▶ Problem requirements: What is needed is the full listing written out exactly, minus the pictures.

▶ Given entries:
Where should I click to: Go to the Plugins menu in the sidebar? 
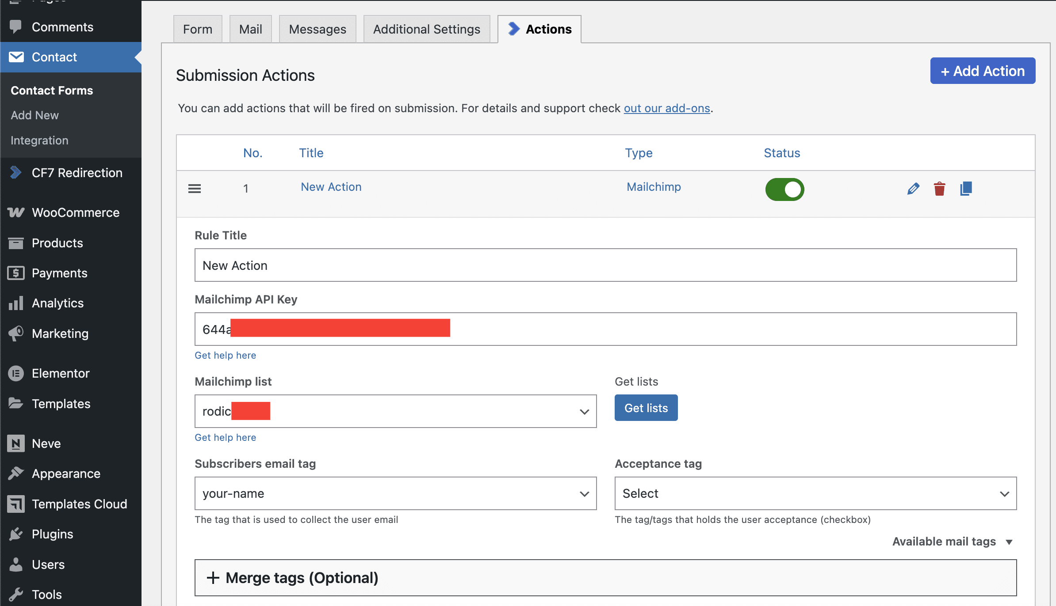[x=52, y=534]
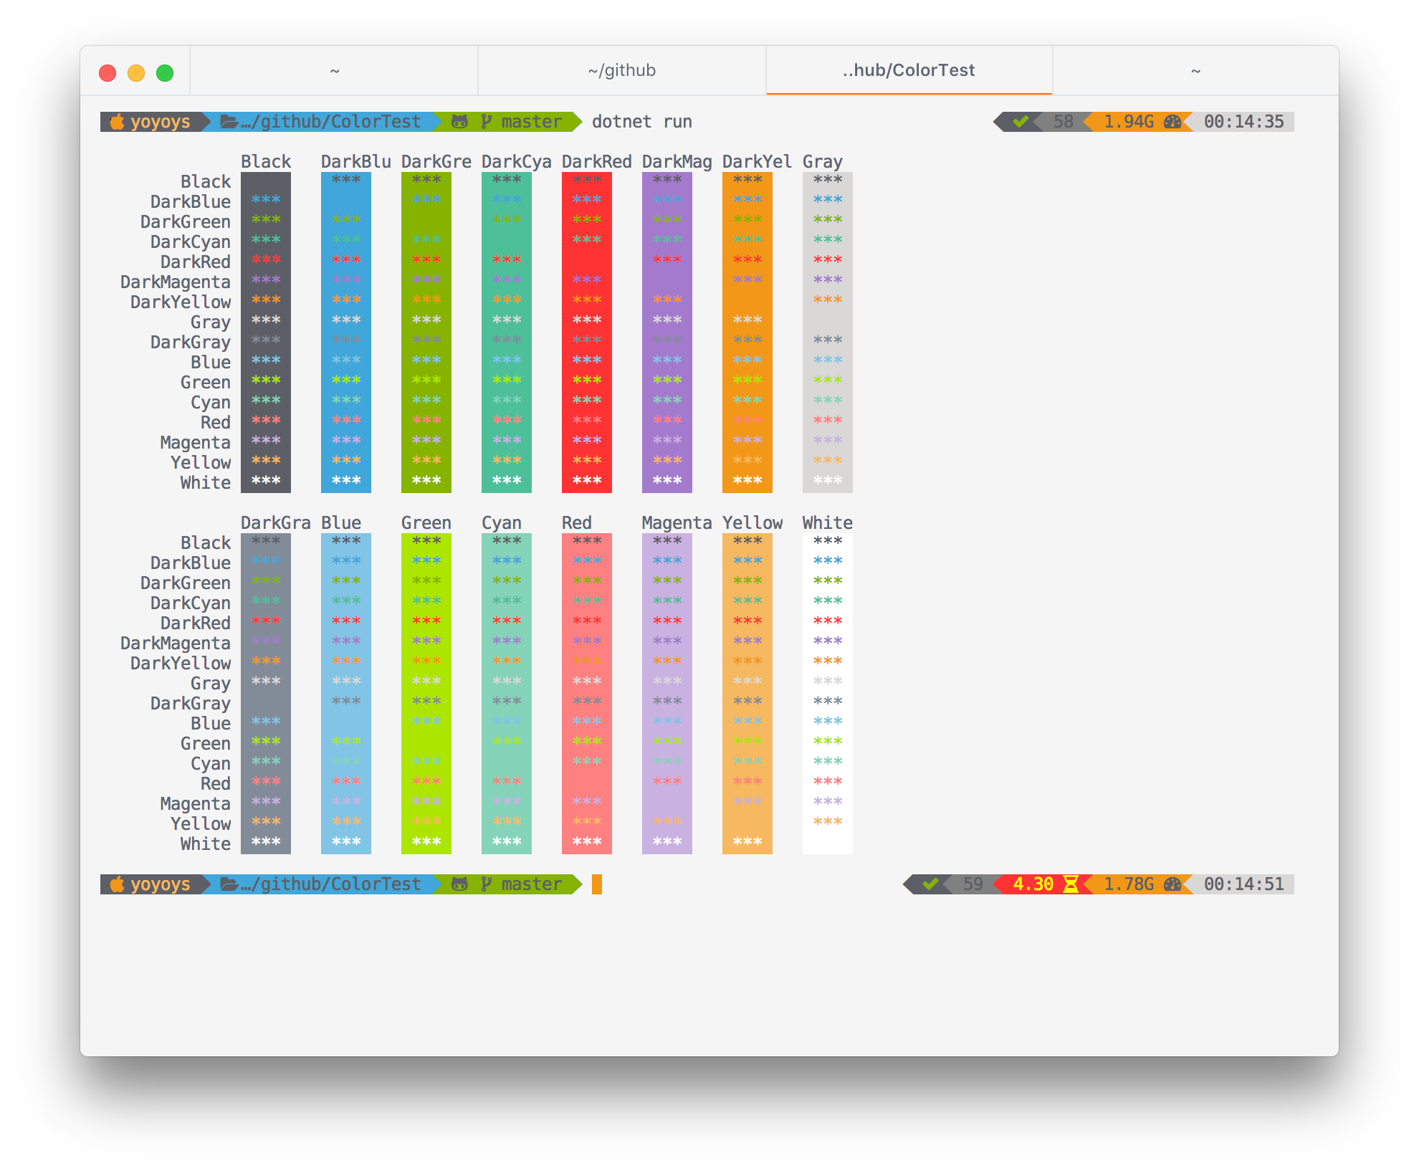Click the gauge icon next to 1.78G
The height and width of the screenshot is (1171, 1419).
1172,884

▶ Task answer:
Where should I click to: Go to the Plugins menu in the sidebar? 
[x=52, y=534]
Click the gauge icon next to 1.78G
The height and width of the screenshot is (1171, 1419).
1172,884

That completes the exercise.